Depois do meu pequeno testemunho sobre como ser um membro da realeza, minha mãe me arrastou para o lado onde os adultos ficavam, apresentando-me para todos que estavam sentados em sua mesa. Eu desejei ardentemente ter ficado com meus pequeninos, em vez de falar com pessoas que estavam ali apenas para comer e beber de graça e depois falarem mal da festa. Era óbvio que haveria aqueles estavam aqui com o objetivo de se divertir, mas também existiam aqueles que só viam para criticar.
Respirar. Eu preciso respirar.
Afastei-me de minha mãe, indo para a parte ao lado do castelo. Lá tinha um pequeno banco de mármore e era o único lugar em que tudo estava silencioso. Deitei-me no banco, sentindo o cansaço da noite bater. Passava da meia-noite, e eu ainda estava acordada.
- Se está cansada, deveria ir para o seu quarto. - levantei-me do banco com rapidez, assim que a voz terminou de falar. Olhei para frente, vendo Branden. Ele estava a alguns passos de mim e segurava um urso de pelúcia na mão.
- Eu não posso. Cassie precisa de mim e minha mãe também. E ainda nem cantamos os parabéns.
- Sempre colocando os outros em primeiro lugar. - ele andou em minha direção, e eu senti meu coração palpitar - Pegue. - ele estendeu o urso para mim - É para você.
- Obrigada. - falei, pegando o urso de suas mãos, abraçando-o. Ele continha o seu cheiro - Por que está fazendo isso?
- Você disse que queria o urso em seu aniversário de dez anos. Bem, esse não é o seu aniversário, mas você conseguiu o urso.
- O que nós éramos? - soltei em voz alta o que deveria ter sido apenas em pensamento - Digo, para você estar aqui, eu devo significar alguma coisa para você, certo? Ou você só está aqui porque alguém pediu?
- Você significa muito para mim. - ele abaixou a cabeça.
- Nós éramos próximos?
- Sim.
- Quão próximos?
- Muito próximos.
Ele deu um passo largo em minha direção, ficando em minha frente. Nossos rostos estavam próximos, a ponto que eu podia sentir sua respiração em meu rosto. Seus olhos estavam diferentes, estavam cheio de vida pela primeira vez. Senti seu rosto aproximar-se do meu, e seus lábios roçarem nos meus. Ele estava a ponto de me beijar, e eu sabia disso. Uma moça direita nunca deixaria um desconhecido chegar assim tão perto, muito menos deixar seus lábios se roçarem nos dela, mas ele não era um desconhecido para mim. Dentro do meu coração, eu sabia que ele era algo mais do que um simples amigo ou amigo do amigo. Ele era aquele que fazia meu corpo arder, ansiando pelo seu toque e meus lábios ficarem secos querendo que eles fossem preenchidos pelos seus.

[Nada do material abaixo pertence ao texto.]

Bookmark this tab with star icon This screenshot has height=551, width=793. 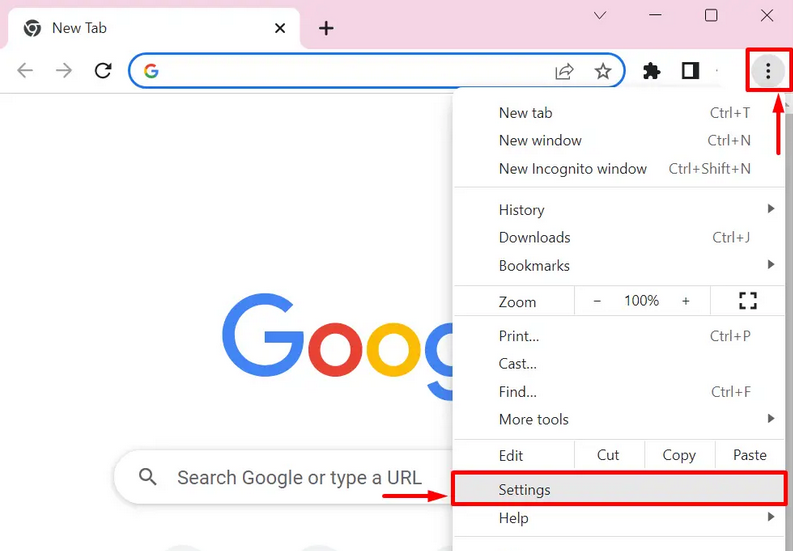click(x=602, y=71)
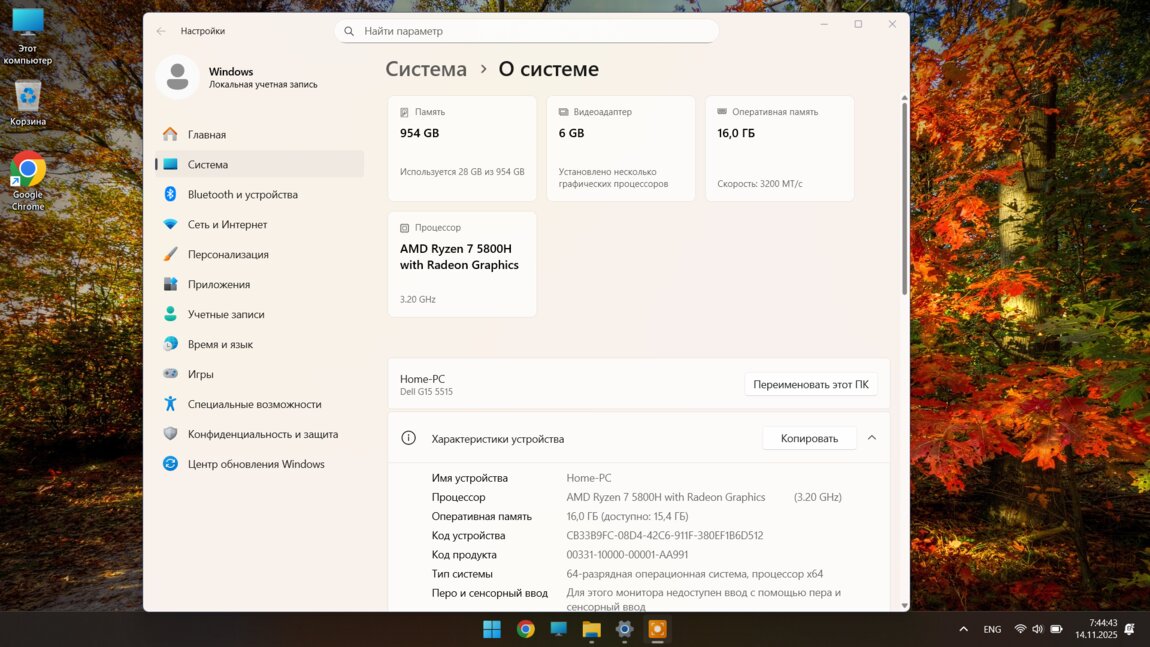Focus the Найти параметр search field
The image size is (1150, 647).
pyautogui.click(x=527, y=31)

- Nós vamos cantar os parabéns.
E tudo que eu ansiava não havia acontecido e tudo por causa de uma estúpida pessoa. Branden se afastou de mim, virando-se para a pessoa que havia nos atrapalhado.
- Nós já vamos, Lucy. - ele respondeu ríspido.
- Estão querendo vocês dois lá agora.
- Vamos, Caroline. - Branden me pegou pela mão, andando em direção à festa outra vez. Senti um choque percorrer todo o meu corpo enquanto sua mão segurava forte a minha.
- Princesa. - Cassie nos parou - Quero que você fique ao meu lado na hora dos parabéns. Vamos. - Cassie segurou minha mão, e eu olhei para Branden.
- Pode ir, amanhã nós conversamos.
E, antes que eu pudesse falar algo, seus lábios se encontraram com os meus em um selinho rápido. Arregalei meus olhos, olhando para ele, que apenas sorriu.
Com certeza, ele significava muito para mim. Até mais que meu coração pudesse suportar.